Being Likeable
I was sitting with a dear friend at our weekly brunch at the fabulous Nick & Toni’s in the Hamptons, where we were talking about things we like to ponder, and I asked her about her desire to be liked.
“Do you care what people think about you?”
“Yes, I do. I always have. I’m the oldest of five from a Midwestern family; it’s in my DNA.”
“I care less and less about being liked now,” I replied. “I have lost friends over the past year, and I can’t afford the luxury of being likeable anymore. I will live with the fact that people used to think I was nicer.”
She looked at me askew, which is not unusual. She is a quiet, thoughtful type, and I’m the “in your face” friend who must shake her core now and again. But our friendship works. She means the world to me. I tried to explain it to her …
There was a time when I could let comments go. I could smile to myself in the knowledge that those who had delivered such comments had problems with those who were different from them, or in the case of some other friends, they were capable of overlooking flaws in others if it made them a bit more money. Slightly racist and/or greedy. Yikes! But those days are over for me. Our silence — in my position, my silence — is the biggest danger we all face now, and the luxury of letting the conversation go for the sake of a pleasant evening, or our decades of history together, is a thing of the past.
“Like” is a word that has always been at the forefront of our lives. “I like ice cream” (such a lie: I love ice cream). “I like that color best, and it’s what I always wear.” (For me, it’s black until I can find something darker.) “I like your new boyfriend.” “I like that movie a lot.” Facebook then sealed the deal by making the word “like” the stalwart companion to the posts of our friends and family. So, likeable is the goal. We want our posts to be likeable. We want to be likeable. And, the more we want to be likable, the more we can find ourselves in trouble in this age of lies and bad people who are in charge of too many things in our lives. Yep, I said it: bad people. And some of them were my friends.
So, the luxury I used to have of overlooking my best friend’s racist beliefs — which showed up like the occasional bad dream you have once a year — is long gone.
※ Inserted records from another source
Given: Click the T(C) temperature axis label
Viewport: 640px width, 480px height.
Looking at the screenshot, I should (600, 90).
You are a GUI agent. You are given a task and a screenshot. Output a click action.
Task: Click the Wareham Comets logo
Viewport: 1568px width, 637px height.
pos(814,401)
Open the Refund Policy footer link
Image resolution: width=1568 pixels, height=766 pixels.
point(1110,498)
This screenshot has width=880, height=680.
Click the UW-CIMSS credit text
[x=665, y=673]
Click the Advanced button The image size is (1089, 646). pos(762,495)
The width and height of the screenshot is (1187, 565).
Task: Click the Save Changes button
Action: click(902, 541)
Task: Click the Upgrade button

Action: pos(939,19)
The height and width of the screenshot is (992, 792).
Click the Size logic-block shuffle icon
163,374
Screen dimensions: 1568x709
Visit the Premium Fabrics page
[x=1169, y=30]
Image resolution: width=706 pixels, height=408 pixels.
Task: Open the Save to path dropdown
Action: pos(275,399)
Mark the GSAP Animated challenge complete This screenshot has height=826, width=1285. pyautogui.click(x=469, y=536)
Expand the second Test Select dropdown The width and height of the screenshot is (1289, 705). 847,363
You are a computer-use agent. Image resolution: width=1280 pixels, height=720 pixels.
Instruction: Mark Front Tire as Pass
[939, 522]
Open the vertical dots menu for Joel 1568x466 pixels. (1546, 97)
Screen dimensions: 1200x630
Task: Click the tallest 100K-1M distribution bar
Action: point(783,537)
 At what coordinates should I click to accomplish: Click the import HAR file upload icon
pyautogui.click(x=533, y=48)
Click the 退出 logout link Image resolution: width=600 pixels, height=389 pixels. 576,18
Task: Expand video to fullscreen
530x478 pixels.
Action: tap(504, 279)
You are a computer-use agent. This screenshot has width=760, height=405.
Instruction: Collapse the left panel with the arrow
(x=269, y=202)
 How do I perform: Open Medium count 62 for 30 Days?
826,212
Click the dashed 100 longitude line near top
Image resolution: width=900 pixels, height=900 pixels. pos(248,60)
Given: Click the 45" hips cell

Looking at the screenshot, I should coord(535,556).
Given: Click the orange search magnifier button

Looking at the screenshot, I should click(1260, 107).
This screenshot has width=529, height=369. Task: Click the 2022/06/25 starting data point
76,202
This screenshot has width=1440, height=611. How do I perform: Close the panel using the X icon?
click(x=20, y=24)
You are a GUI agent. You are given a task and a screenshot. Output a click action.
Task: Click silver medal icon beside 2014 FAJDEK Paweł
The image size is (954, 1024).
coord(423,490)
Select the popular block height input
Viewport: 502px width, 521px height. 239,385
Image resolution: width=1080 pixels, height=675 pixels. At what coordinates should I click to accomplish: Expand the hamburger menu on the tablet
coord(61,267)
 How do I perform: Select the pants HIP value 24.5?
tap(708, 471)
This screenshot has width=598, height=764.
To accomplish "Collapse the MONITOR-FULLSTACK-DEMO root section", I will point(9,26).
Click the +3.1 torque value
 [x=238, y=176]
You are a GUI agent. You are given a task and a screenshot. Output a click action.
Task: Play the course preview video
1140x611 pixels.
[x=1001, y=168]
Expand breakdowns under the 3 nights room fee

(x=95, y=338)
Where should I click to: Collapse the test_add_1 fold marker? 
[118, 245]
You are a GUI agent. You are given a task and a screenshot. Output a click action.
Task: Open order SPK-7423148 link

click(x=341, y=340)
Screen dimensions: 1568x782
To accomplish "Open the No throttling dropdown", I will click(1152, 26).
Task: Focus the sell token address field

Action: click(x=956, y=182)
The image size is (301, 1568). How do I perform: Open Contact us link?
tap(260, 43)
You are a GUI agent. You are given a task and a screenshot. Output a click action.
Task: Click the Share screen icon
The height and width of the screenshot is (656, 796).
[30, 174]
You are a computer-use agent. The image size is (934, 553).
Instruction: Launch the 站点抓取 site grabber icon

I will not let a comment slip by anymore. I will not have an entire evening of friends pass without some acknowledgement of the times in which we live. Ukraine is burning and we are going to talk about some designer or other? I think back to the early Nazi years, and I am sure that people — good people — had dinner parties and gatherings, celebrations, if you will. Did they ignore the Juden signs on the buildings while they were together? Did they ignore the elephant in the room? I hope not. But either way, it will not serve us well as Americans to avoid having conversations to learn why our friends and family members can possibly feel the way they do.
The luxury of tolerance must be replaced over the next months as we head toward another election. The question is, what do we replace it with? How can I seek to understand, rather than to be understood? How can I speak softly while crying to be heard? How can I appeal to the better angels in people who have become driven by their bank-account balances rather than their moral fiber? How can I make the plight of the huddled masses important to those who are struggling themselves through no fault of their own?
Those are the questions that haunt me at night. I haven’t learned the “how” yet, but I assure you, it’s no longer a question of whether or not I need to do it. So it’s up to you to decide if you want to leave me off the invite list to your dinner party. And, it’s my job to find a way to listen with true interest, and try and figure out how to get through these months ahead with grace and intelligence and kindness and authenticity. Life was easier when all I had to be was likeable.